__Vorliegender Text__
-=-=-
SWR4 Sonntagsgedanken

SWR4 Sonntagsgedanken

„Jesus wäre nicht zur Wahl gegangen." Ein Bekannter hat mir das vor ein paar Tagen in einer e-Mail geschrieben.
Ich war etwas verwundert und habe zurückgefragt, wie er darauf kommt. Seine Antwort: „Ist doch egal, welche Partei ich wähle. Es ändert sich eh nichts."
Ok, ich kann seine Enttäuschung in manchen Punkten nachvollziehen. Mir gefällt auch nicht alles, was in unserem Land entschieden wird.
Da werden immer wieder auch Gesetze erlassen, die mir gegen den Strich gehen, weil sie meiner Lebenseinstellung und meiner Weltsicht widersprechen.
Gesetze, die sich nur schwer oder gar nicht mit Gottes Geboten vereinbaren lassen. Darüber bin ich enttäuscht, und es ärgert mich. Aber deshalb nicht wählen gehen?
Nein, das kommt für mich nicht in Frage. Ich bin dankbar, dass ich in einer Demokratie lebe und nicht in einer Diktatur oder in einer Ein-Parteien-Regierung - wie fast die Hälfte der Weltbevölkerung.
-=-=-
__Bereitgestellte Daten__
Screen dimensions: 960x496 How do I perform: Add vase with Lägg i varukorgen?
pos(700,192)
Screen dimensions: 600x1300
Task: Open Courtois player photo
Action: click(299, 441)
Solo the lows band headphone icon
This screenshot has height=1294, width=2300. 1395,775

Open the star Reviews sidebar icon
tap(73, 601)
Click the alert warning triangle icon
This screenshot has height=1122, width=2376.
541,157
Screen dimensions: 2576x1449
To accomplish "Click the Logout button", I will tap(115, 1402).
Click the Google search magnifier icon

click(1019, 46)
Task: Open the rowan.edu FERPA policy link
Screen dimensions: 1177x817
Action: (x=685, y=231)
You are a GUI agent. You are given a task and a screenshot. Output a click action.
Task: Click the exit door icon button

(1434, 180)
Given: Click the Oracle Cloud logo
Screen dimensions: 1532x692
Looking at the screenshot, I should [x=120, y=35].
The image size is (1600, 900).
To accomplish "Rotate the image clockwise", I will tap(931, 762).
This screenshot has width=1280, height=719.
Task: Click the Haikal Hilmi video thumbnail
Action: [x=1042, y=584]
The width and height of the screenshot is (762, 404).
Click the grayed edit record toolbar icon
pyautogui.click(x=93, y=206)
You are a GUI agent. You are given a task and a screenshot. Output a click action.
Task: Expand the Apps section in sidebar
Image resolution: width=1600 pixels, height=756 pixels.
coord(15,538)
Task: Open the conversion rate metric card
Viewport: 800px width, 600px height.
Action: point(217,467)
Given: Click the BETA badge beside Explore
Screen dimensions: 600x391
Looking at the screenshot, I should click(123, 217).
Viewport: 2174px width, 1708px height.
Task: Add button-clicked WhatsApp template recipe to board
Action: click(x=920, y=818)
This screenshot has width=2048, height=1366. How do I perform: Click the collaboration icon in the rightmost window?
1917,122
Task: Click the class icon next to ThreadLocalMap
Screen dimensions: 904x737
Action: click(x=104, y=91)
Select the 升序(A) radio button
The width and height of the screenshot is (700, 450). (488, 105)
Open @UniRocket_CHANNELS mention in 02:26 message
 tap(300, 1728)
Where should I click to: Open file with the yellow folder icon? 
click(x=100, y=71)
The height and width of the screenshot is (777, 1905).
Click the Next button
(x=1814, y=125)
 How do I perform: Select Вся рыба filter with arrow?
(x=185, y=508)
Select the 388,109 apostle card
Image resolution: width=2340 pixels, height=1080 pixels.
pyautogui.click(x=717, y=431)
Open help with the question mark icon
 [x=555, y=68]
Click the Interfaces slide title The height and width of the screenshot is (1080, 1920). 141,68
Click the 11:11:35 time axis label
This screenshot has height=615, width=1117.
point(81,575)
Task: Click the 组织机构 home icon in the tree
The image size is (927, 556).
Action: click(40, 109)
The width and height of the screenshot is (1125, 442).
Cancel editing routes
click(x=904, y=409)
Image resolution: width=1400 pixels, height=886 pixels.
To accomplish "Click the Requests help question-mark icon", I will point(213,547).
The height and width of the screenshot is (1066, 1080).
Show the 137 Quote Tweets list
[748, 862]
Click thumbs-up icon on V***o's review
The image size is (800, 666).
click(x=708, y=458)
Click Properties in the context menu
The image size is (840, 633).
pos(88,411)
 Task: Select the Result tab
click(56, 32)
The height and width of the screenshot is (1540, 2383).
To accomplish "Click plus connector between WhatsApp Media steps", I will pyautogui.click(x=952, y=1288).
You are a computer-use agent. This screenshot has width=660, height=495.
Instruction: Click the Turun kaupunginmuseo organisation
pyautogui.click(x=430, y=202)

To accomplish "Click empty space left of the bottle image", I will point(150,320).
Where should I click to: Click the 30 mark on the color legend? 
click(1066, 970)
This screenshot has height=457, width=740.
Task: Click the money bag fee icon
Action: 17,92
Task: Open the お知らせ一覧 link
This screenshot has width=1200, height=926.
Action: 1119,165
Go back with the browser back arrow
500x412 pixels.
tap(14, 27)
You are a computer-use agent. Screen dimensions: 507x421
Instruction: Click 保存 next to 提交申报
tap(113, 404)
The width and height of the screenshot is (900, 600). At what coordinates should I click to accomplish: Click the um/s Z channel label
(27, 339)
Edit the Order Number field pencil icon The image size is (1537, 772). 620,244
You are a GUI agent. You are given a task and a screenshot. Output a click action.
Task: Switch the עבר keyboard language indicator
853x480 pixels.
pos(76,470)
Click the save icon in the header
-=-=-
__Aufgaben__
**A)** Fasse den Absatz im Text über das Wählengehen, der mit „Nein, das kommt für mich nicht in Frage“ beginnt, als kurze Stichpunktliste zusammen.
**B)** Setze den Text über das Wählengehen nach seinem letzten Satz fort.

__Antworten__
**A)**
- Nicht wählen zu gehen kommt nicht in Frage.
- Dankbarkeit, in einer Demokratie zu leben
- kein Leben in einer Diktatur oder unter einer Ein-Parteien-Regierung
- anders als fast die Hälfte der Weltbevölkerung

**B)**
Ich bin dankbar, dass ich mitbestimmen darf, wer bei uns den Ton angibt. Dafür haben Generationen vor uns gestritten und gekämpft, dass sie frei wählen dürfen. Das lass ich mir doch nicht nehmen. Darum gehe ich heute zur Wahl. Aus Überzeugung.
Und ich denke: Auch Jesus hätte die Wahl nicht boykottiert. Auch Jesus wäre wählen gegangen. Wie ich darauf komme?
Jesus wurde einmal gefragt, wie er zur Regierung steht. Da hat er gesagt: „Gebt dem Kaiser, was dem Kaiser zusteht, und Gott, was Gott zusteht!"
Das heißt doch für uns heute: Gebt der Demokratie, was der Demokratie zusteht. Also nehmt Euer Wahlrecht wahr.
Ich gebe ja gerne zu: Wer die Wahl hat, hat auch die Qual. Die ideale Partei gibt es wohl nicht.
So ist das eben in einer Demokratie. Da muss die Politik den Kompromiss suchen. Da geht es um Mehrheiten - und das ist nicht immer das, was ich richtig finde.
Aber wenn ich schon keine ideale Regierung wählen kann, dann will ich doch wenigstens das „kleinere Übel" wählen. Auf jeden Fall will ich die Entscheidung darüber, wer uns regiert, nicht den anderen überlassen.
Nein, da will ich meine Stimme schon mit in die Waagschale werfen, will mitbestimmen, wer in den nächsten vier Jahren den Kurs bestimmt.
Nicht wählen gehen ist in meinen Augen keine gute Alternative. Niemand kann seine Hände in Unschuld waschen, nur weil er sich nicht an der Wahl beteiligt. Wer keine Stimme abgibt, wählt auch.
Eine Demokratie spiegelt wider, was das Volk denkt und was ihm wichtig ist. Darum will ich mein Wahlrecht nutzen.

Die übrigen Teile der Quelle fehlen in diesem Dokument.